**Aim of the task:**
Put every line of the entries below into a Markdown table with two columns, Row and Entry Line. Number the rows in order and skip any blank lines.

**The input:**
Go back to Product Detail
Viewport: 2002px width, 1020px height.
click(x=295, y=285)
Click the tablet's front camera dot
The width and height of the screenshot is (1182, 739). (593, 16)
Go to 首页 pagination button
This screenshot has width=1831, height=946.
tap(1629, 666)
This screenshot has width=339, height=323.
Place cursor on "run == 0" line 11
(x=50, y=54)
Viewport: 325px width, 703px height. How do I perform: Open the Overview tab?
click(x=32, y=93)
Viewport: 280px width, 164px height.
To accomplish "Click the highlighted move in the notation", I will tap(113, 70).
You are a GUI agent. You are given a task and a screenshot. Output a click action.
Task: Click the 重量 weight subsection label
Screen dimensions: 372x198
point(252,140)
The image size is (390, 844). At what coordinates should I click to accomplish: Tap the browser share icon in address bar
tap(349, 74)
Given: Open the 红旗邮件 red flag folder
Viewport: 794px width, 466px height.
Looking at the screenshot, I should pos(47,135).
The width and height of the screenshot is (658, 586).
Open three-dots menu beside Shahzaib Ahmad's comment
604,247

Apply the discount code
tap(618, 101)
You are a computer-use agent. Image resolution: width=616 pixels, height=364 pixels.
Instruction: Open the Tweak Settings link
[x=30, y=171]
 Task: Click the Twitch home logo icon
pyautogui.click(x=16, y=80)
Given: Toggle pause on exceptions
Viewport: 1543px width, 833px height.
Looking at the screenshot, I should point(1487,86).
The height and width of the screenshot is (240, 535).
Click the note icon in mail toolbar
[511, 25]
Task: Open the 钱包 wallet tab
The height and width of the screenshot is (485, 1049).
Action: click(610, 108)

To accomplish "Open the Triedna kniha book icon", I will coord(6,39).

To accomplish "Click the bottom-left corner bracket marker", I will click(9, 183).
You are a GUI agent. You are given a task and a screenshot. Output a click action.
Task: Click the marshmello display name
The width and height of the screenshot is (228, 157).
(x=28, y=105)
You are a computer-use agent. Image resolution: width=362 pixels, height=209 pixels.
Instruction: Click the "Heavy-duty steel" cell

**Exercise result:**
| Row | Entry Line |
|---|---|
| 1 | Go back to Product Detail |
| 2 | Viewport: 2002px width, 1020px height. |
| 3 | click(x=295, y=285) |
| 4 | Click the tablet's front camera dot |
| 5 | The width and height of the screenshot is (1182, 739). (593, 16) |
| 6 | Go to 首页 pagination button |
| 7 | This screenshot has width=1831, height=946. |
| 8 | tap(1629, 666) |
| 9 | This screenshot has width=339, height=323. |
| 10 | Place cursor on "run == 0" line 11 |
| 11 | (x=50, y=54) |
| 12 | Viewport: 325px width, 703px height. How do I perform: Open the Overview tab? |
| 13 | click(x=32, y=93) |
| 14 | Viewport: 280px width, 164px height. |
| 15 | To accomplish "Click the highlighted move in the notation", I will tap(113, 70). |
| 16 | You are a GUI agent. You are given a task and a screenshot. Output a click action. |
| 17 | Task: Click the 重量 weight subsection label |
| 18 | Screen dimensions: 372x198 |
| 19 | point(252,140) |
| 20 | The image size is (390, 844). At what coordinates should I click to accomplish: Tap the browser share icon in address bar |
| 21 | tap(349, 74) |
| 22 | Given: Open the 红旗邮件 red flag folder |
| 23 | Viewport: 794px width, 466px height. |
| 24 | Looking at the screenshot, I should pos(47,135). |
| 25 | The width and height of the screenshot is (658, 586). |
| 26 | Open three-dots menu beside Shahzaib Ahmad's comment |
| 27 | 604,247 |
| 28 | Apply the discount code |
| 29 | tap(618, 101) |
| 30 | You are a computer-use agent. Image resolution: width=616 pixels, height=364 pixels. |
| 31 | Instruction: Open the Tweak Settings link |
| 32 | [x=30, y=171] |
| 33 |  Task: Click the Twitch home logo icon |
| 34 | pyautogui.click(x=16, y=80) |
| 35 | Given: Toggle pause on exceptions |
| 36 | Viewport: 1543px width, 833px height. |
| 37 | Looking at the screenshot, I should point(1487,86). |
| 38 | The height and width of the screenshot is (240, 535). |
| 39 | Click the note icon in mail toolbar |
| 40 | [511, 25] |
| 41 | Task: Open the 钱包 wallet tab |
| 42 | The height and width of the screenshot is (485, 1049). |
| 43 | Action: click(610, 108) |
| 44 | To accomplish "Open the Triedna kniha book icon", I will coord(6,39). |
| 45 | To accomplish "Click the bottom-left corner bracket marker", I will click(9, 183). |
| 46 | You are a GUI agent. You are given a task and a screenshot. Output a click action. |
| 47 | Task: Click the marshmello display name |
| 48 | The width and height of the screenshot is (228, 157). |
| 49 | (x=28, y=105) |
| 50 | You are a computer-use agent. Image resolution: width=362 pixels, height=209 pixels. |
| 51 | Instruction: Click the "Heavy-duty steel" cell |